For the Nyquist prompt:

(let* ((freq 830.6)
       (fs 96000)
       (exponent (- (flatsize freq) (flatsize (truncate freq))))
       (multiplier (expt 10.0 (max 0.0 (1- exponent)))) 
       (fsm (truncate (* multiplier fs)))
       (freqm (truncate (* multiplier freq)))
       (divisor (gcd fsm freqm))
       (seconds (/ multiplier 1.0 divisor))
       (whole-seconds (truncate seconds))
       (cycles (/ freqm divisor))
       (samples (truncate (* seconds fs))))   
(format nil "A perfect loop for a tone at the frequency ~a Hz
can be achieved after ~a cycle(s).
This corresponds to ~a seconds,
or ~a seconds and ~a samples,
or ~a samples all in all."
        freq cycles seconds whole-seconds (* fs (- seconds whole-seconds)) samples))

Please test for different “freq” and “fs”.

For example for 440.56 Hz it gives the same answer - 5507 cycles - at 44100 Hz and 88200 Hz.

Perhaps I am not understanding what we are aiming for in a perfect loop.

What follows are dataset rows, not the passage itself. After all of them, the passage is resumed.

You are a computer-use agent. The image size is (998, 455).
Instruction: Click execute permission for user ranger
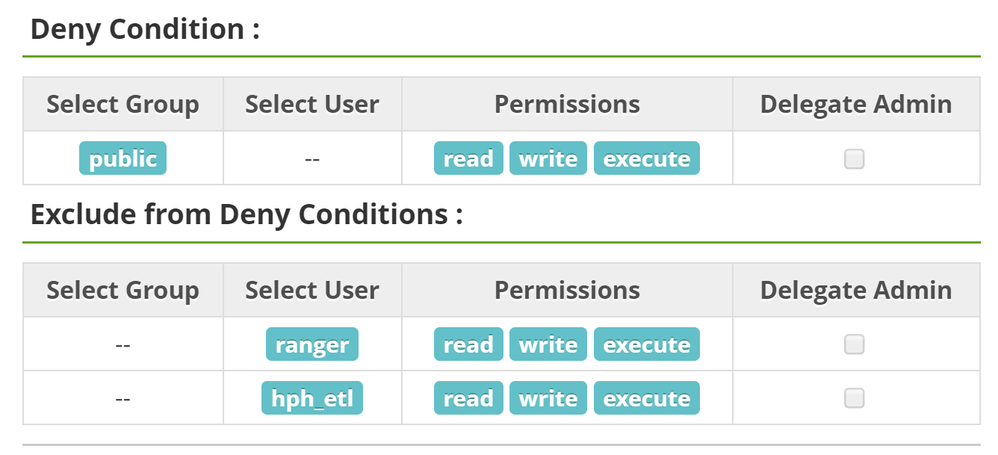coord(647,345)
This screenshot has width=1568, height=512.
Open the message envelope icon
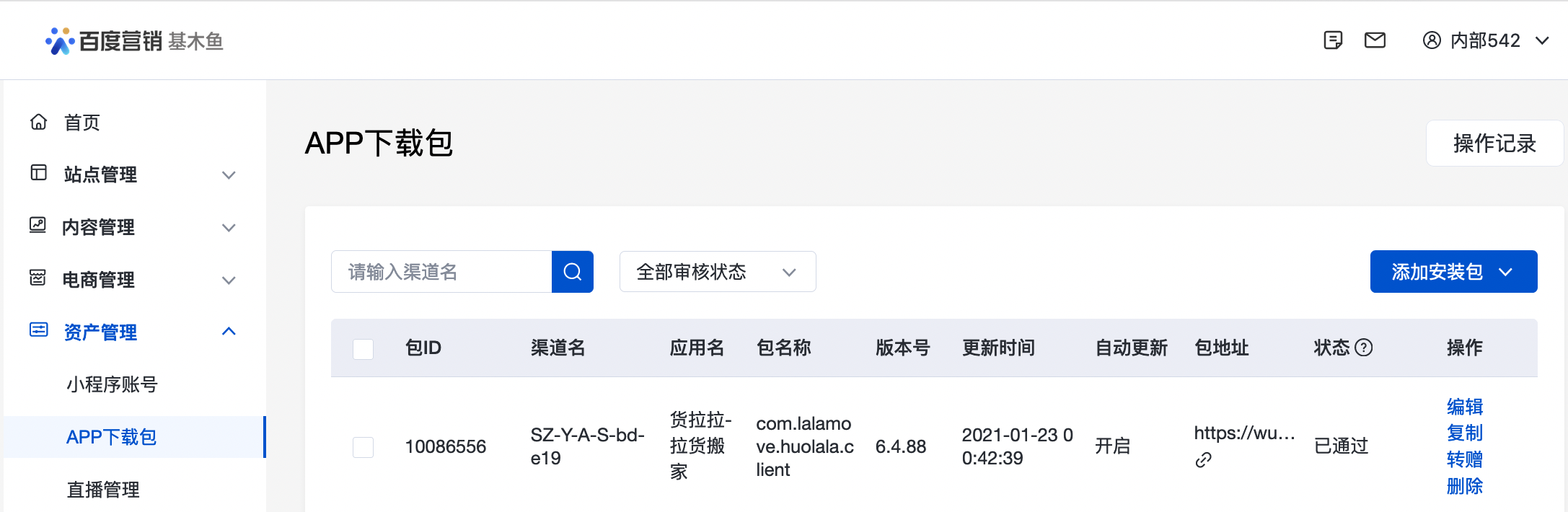1375,40
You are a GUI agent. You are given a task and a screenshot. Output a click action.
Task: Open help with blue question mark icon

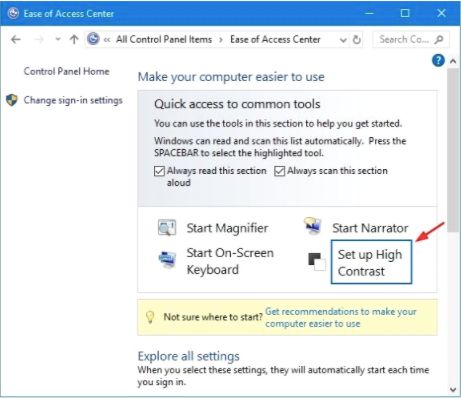438,61
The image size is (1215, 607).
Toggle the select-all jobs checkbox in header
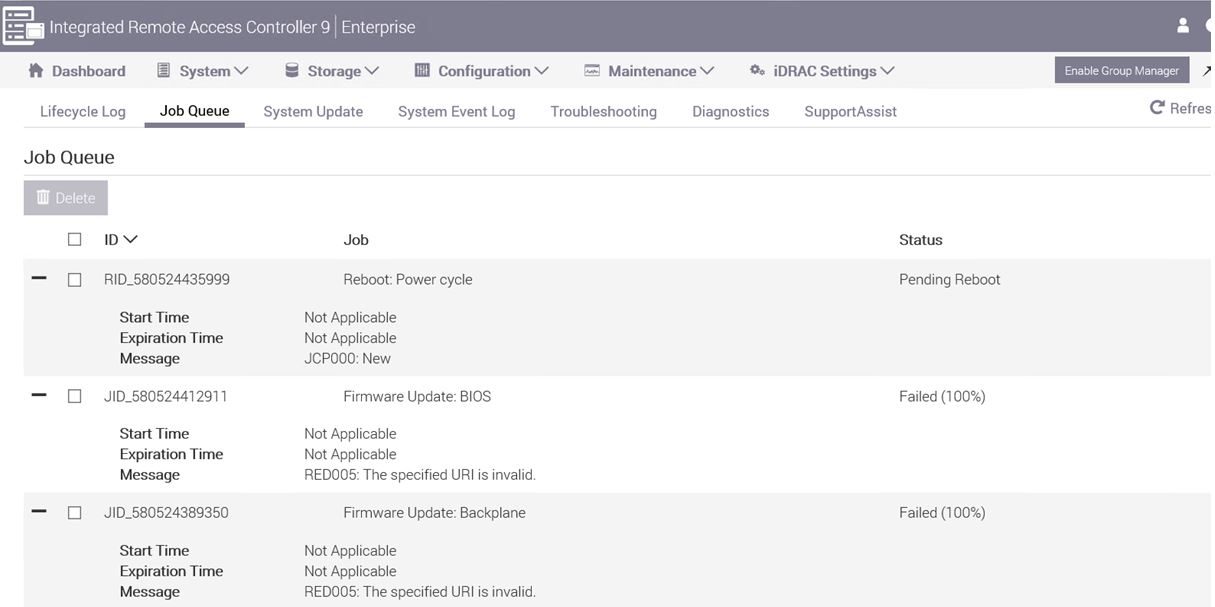[75, 240]
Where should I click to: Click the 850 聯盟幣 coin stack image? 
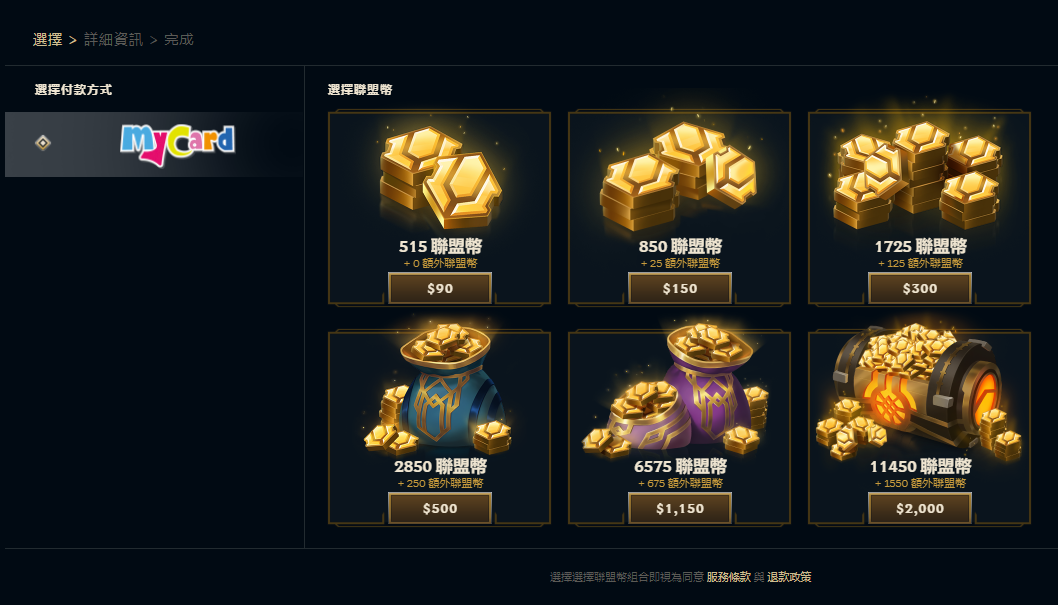click(x=679, y=176)
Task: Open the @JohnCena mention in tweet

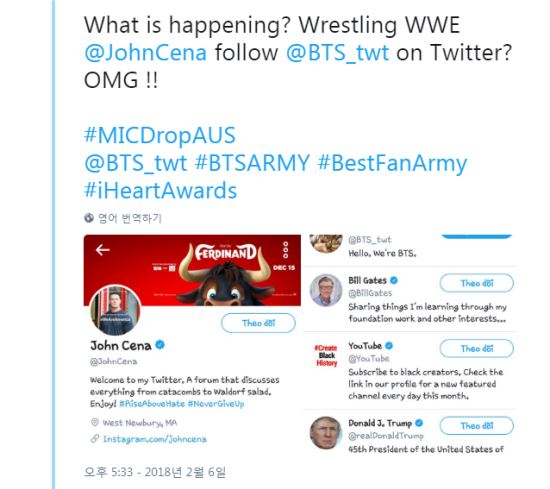Action: 146,53
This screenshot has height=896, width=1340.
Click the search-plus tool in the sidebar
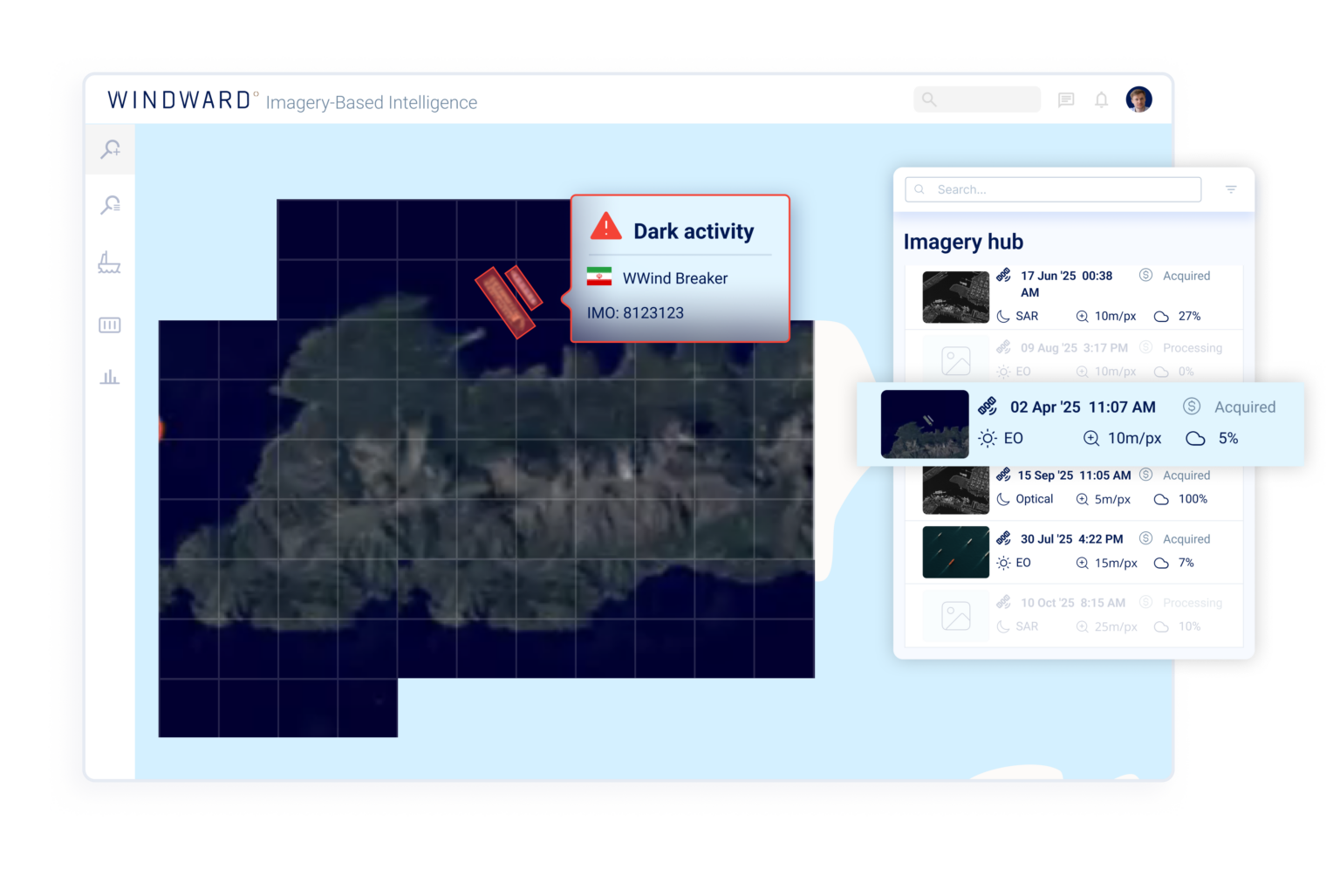[110, 149]
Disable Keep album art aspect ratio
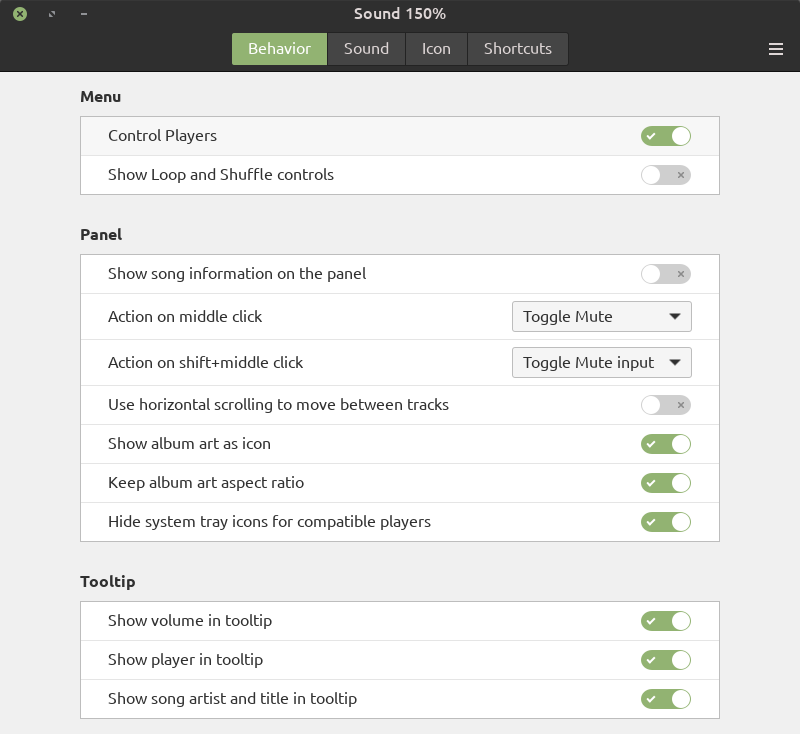800x734 pixels. coord(666,483)

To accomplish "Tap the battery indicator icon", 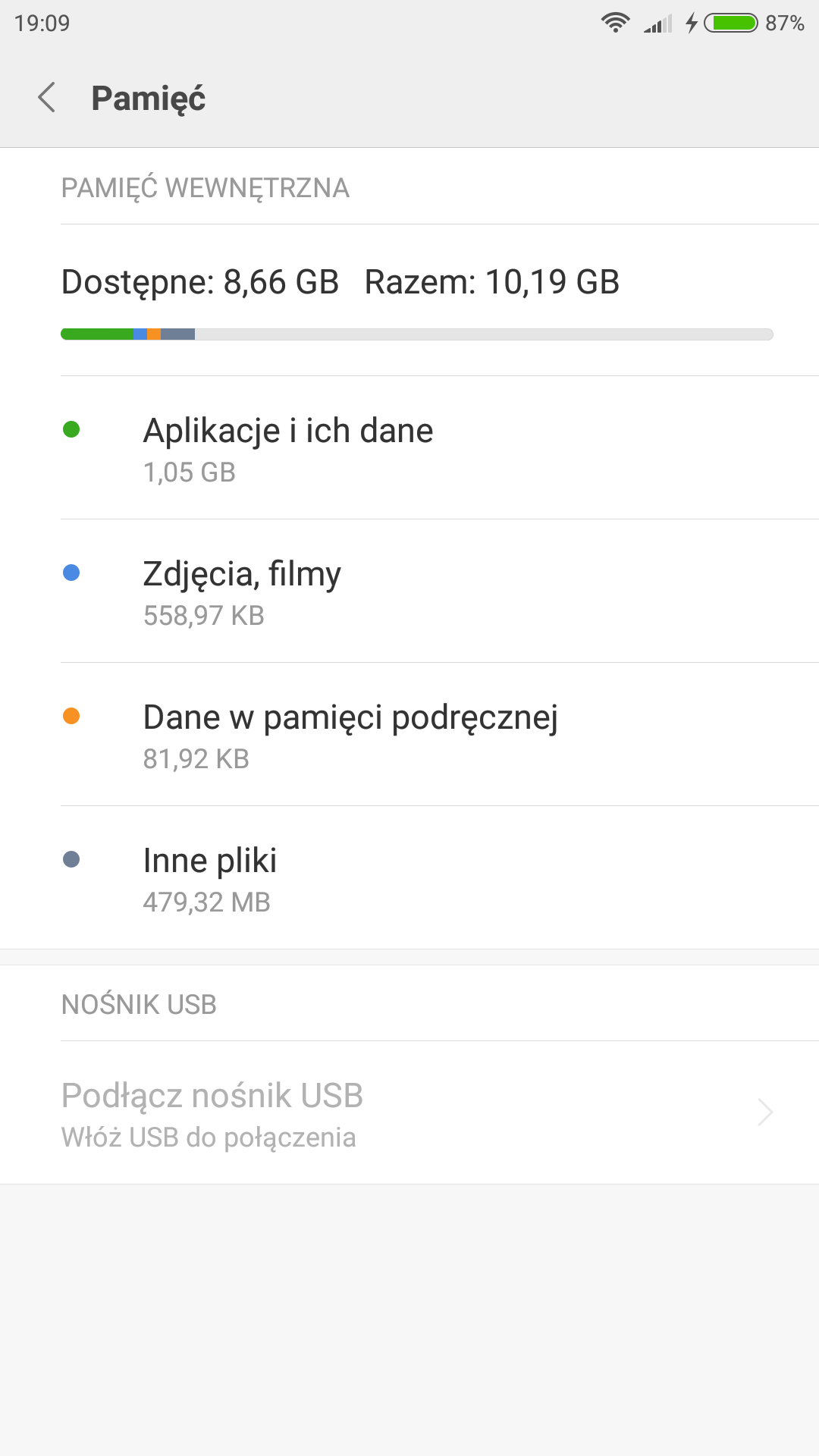I will coord(730,23).
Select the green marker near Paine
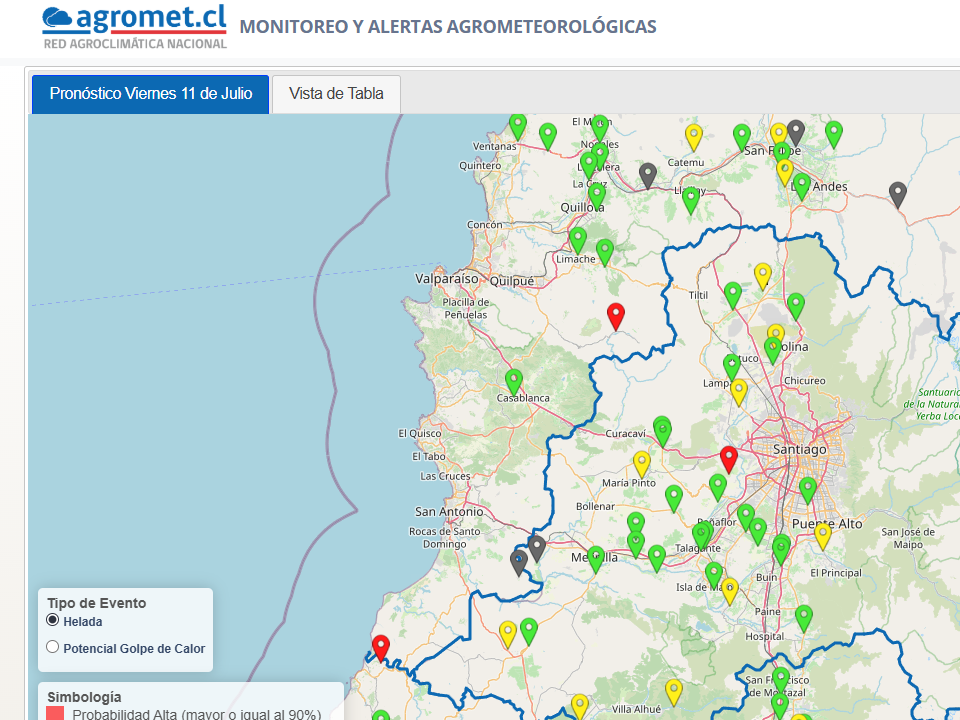960x720 pixels. click(x=804, y=617)
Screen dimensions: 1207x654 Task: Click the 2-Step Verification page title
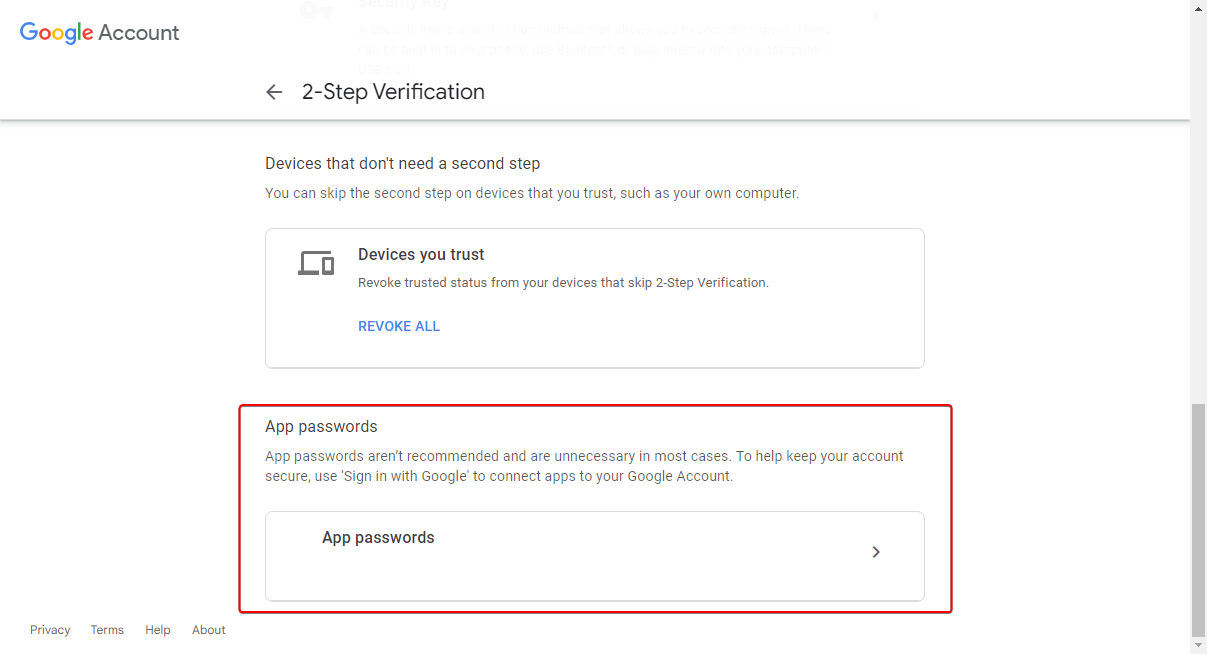pyautogui.click(x=393, y=92)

I thought it was a minimum length in whole seconds.


It’s the minimum length in whole samples.

Excellent thanks that’s perfect

I almost understand the logic in this code but where do I put it to run it?

I have a Mac - is there somewhere I can paste it to make it run?


In the “Nyquist Prompt” effect (see:

Tip: You can save the snippet either directly on the hard drive, or more conveniently as user preset:
Nyquist Prompt–>Manage–>Save Preset
and it can easily be revoked by Manage–>User Presets–>given name.

Alternatively, it could be made to work as a proper plugin for the “Analyze” menu.
…or generate menu with the tone with the right frequency and length (sample rate is given by the selection or the project rate).

Okay perfect thanks

Of course 100 second samples are not going to work in Arduino

even if I slow the sample rate right down?